Those are only two the senses. Do you try to incorporate all of them in some capacity?
So then you end up eventually you'll end up writing things down. So if you really want to keep
things long term, the kind of one, two, three sequence that CIA teaches us. One, you hear
it. So somebody says something that's interesting to you about their kids, about themselves,
about their business, whatever, they say it to you. You want to find a reason to repeat it back.
And it's really easy to repeat stuff back without signing like a Looney Tune, right?
Somebody's like, oh yeah, my daughter, Jane, just got accepted to UCLA.
You can repeat that back and be like, oh, I love UCLA.
I watch their games all the time.
I actually had a friend in college who went there.
What's Jane studying?
Now, you've already just cemented those for at least the next seven seconds,
most likely the next two rounds of seven seconds.
Have you read any Chris Voss's work, never split the difference?
Yes.
So he talks about this in his book where he talks about like vocal mirroring as a way to basically, you know, create, you can say like social, you know, cohesion with another person, specifically.
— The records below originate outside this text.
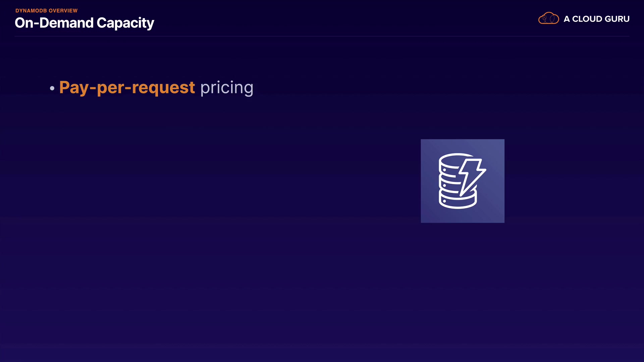
Task: Select the orange "Pay-per-request" text
Action: (127, 87)
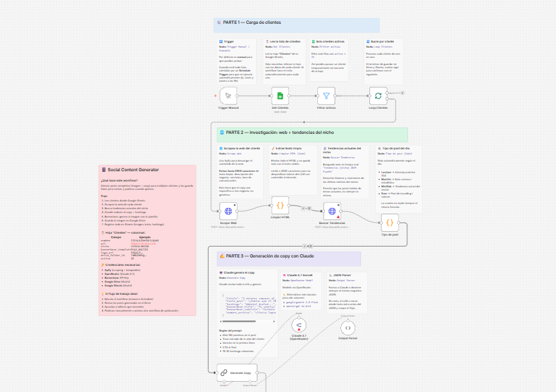The width and height of the screenshot is (556, 392).
Task: Open the Loop Clientes loop icon
Action: [x=378, y=95]
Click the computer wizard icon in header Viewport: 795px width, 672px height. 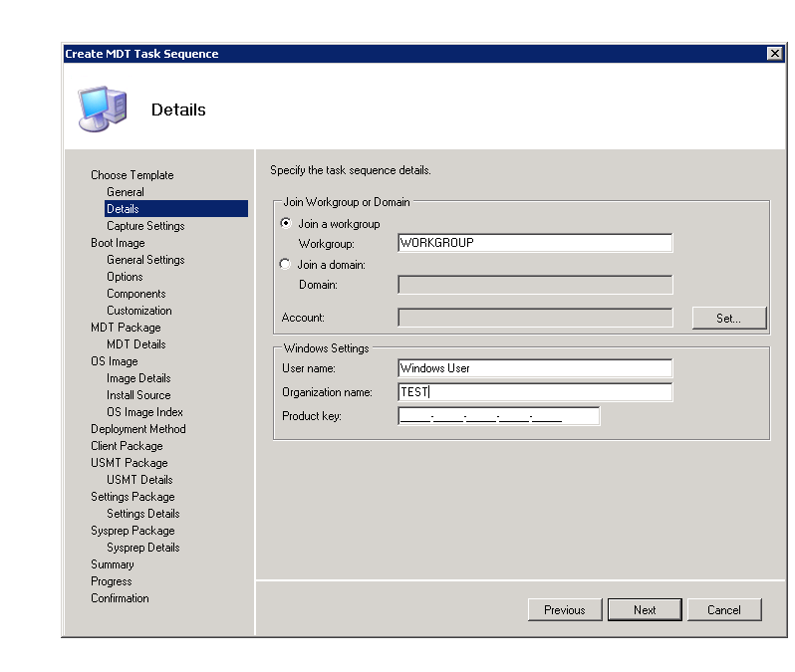click(102, 109)
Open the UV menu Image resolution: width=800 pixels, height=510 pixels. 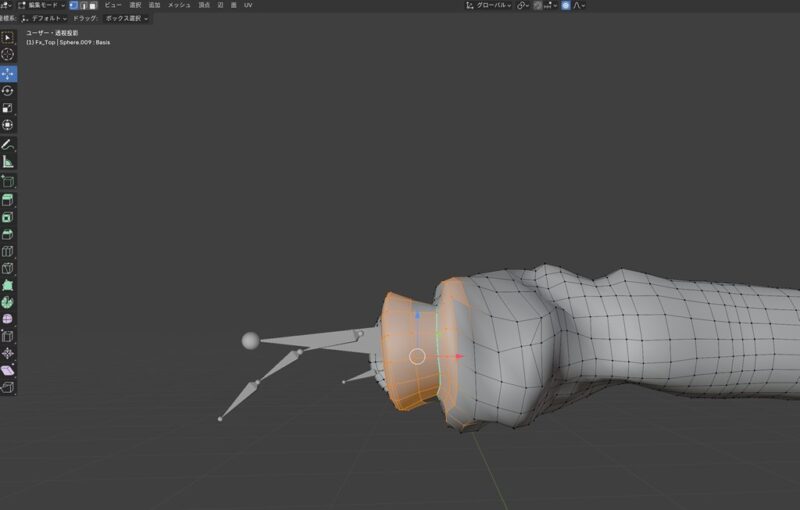(x=248, y=5)
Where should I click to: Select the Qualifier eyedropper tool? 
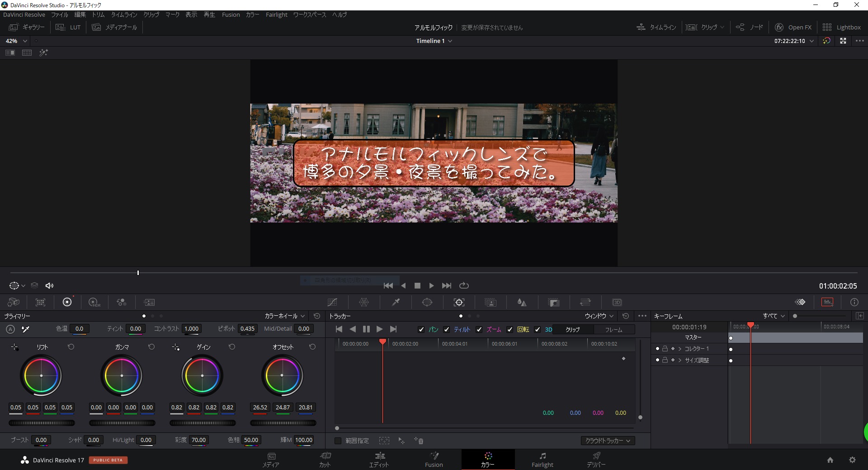pyautogui.click(x=396, y=302)
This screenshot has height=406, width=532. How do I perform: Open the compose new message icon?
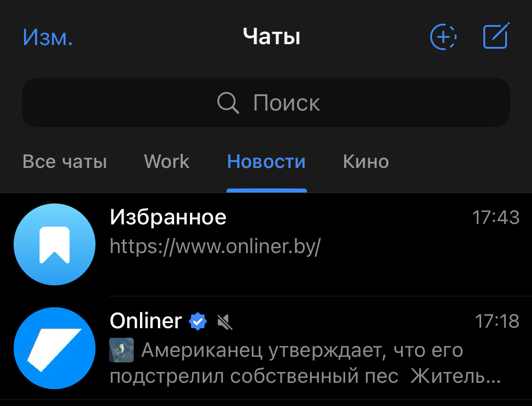496,36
Social capitals, the word we use.
Right.
If he's doing like interrogation or not interrogation, like a negotiation with, you know, someone that's holding someone hostage.
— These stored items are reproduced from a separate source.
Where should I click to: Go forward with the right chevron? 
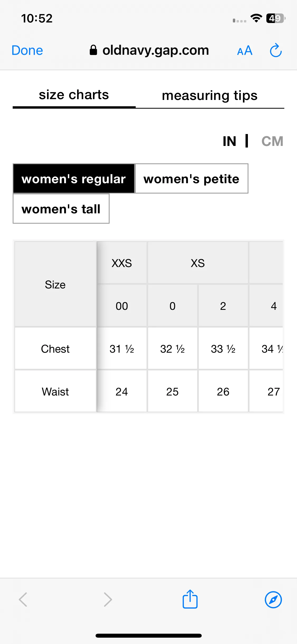point(108,599)
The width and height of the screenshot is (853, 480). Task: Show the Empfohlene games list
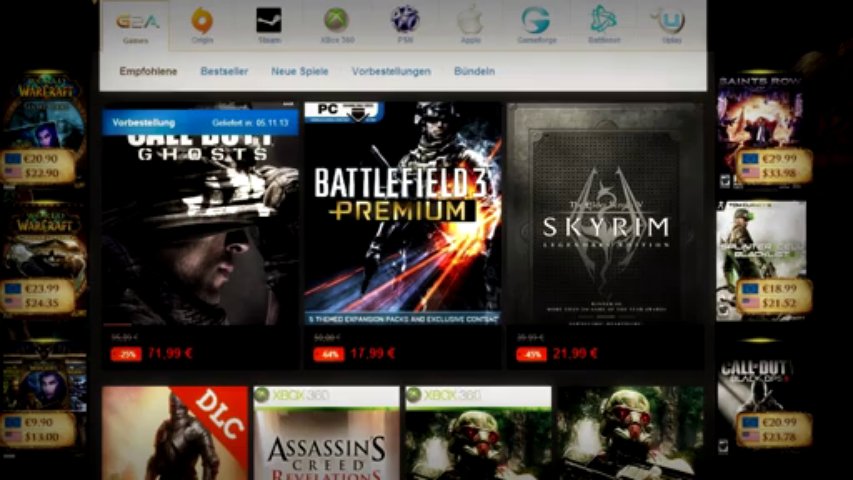149,72
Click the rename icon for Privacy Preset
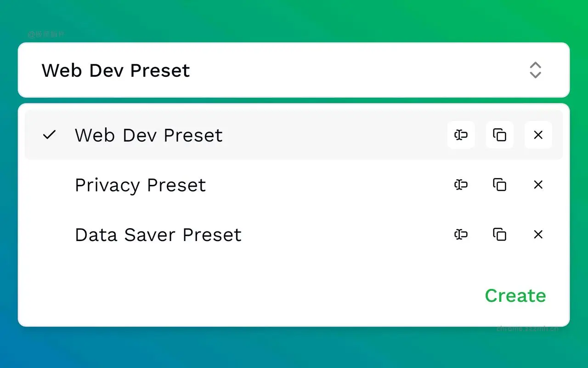The height and width of the screenshot is (368, 588). pos(461,185)
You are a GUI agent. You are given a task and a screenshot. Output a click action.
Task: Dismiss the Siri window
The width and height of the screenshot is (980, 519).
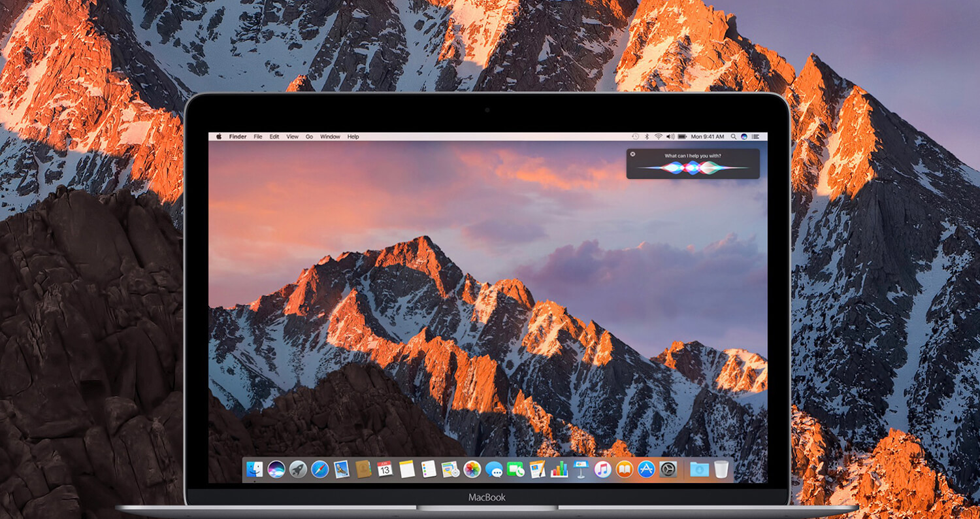tap(633, 153)
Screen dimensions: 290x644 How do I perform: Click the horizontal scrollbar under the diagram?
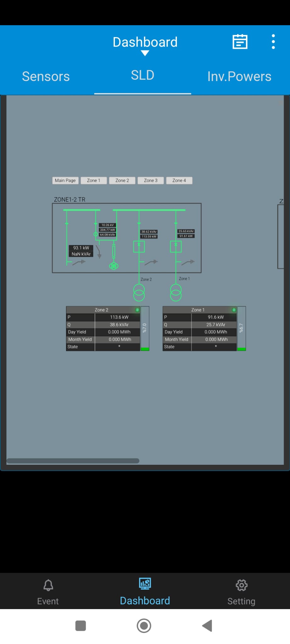pos(73,461)
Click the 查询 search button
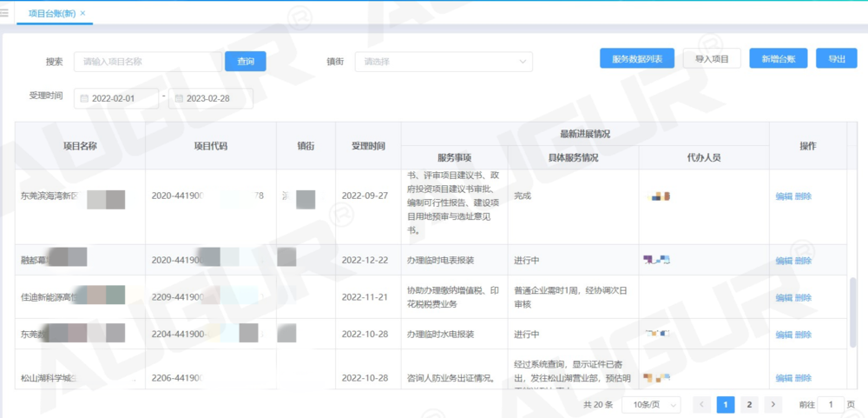868x418 pixels. pos(246,62)
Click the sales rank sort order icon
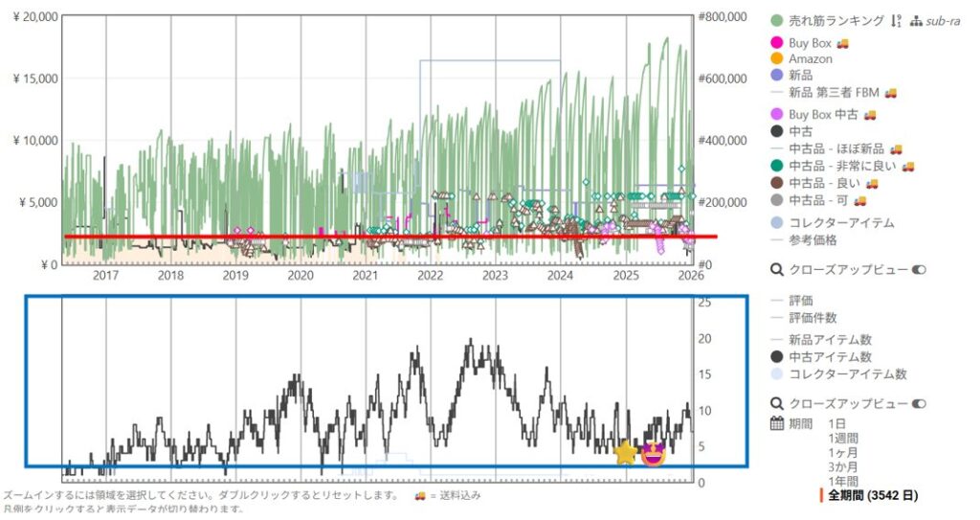980x520 pixels. tap(897, 20)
And that he says, you can literally say the exact last sentence, word for word over and over.
And it doesn't feel weird at all.
Yeah.
So if you're like, oh, yeah, my daughter's going to UCLA.
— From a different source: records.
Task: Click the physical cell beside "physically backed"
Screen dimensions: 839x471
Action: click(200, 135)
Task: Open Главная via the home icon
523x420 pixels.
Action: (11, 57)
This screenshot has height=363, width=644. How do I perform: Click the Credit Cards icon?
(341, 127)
You can just literally be like, oh, your daughter's going to UCLA.
Or do you say LSU?
UCLA.
You can say that and it doesn't feel weird at all.
So like almost quite literally you can say the exact thing.
And they're just like, oh, yeah, he's listening.
He's actively listening.
And they don't catch the idea that you're just repeating what they're saying.
Correct.
Which is an interesting little detail that most people are like, oh, it's going to sound so weird if I'm da-da-da-da-da.
It doesn't.
So if you want to say the exact same thing, feel free.
the benefit of exercising how you say it back
is that it's forcing you to critically use it into a sentence, right?
You have to actually think about what you're saying.
Process.
Regulitate in a different way.
So now we've said it.
So we've said it that's going to get us through seven seconds.
So guess what we have to do within the next seven seconds?
Think it again, say it again, or write it down.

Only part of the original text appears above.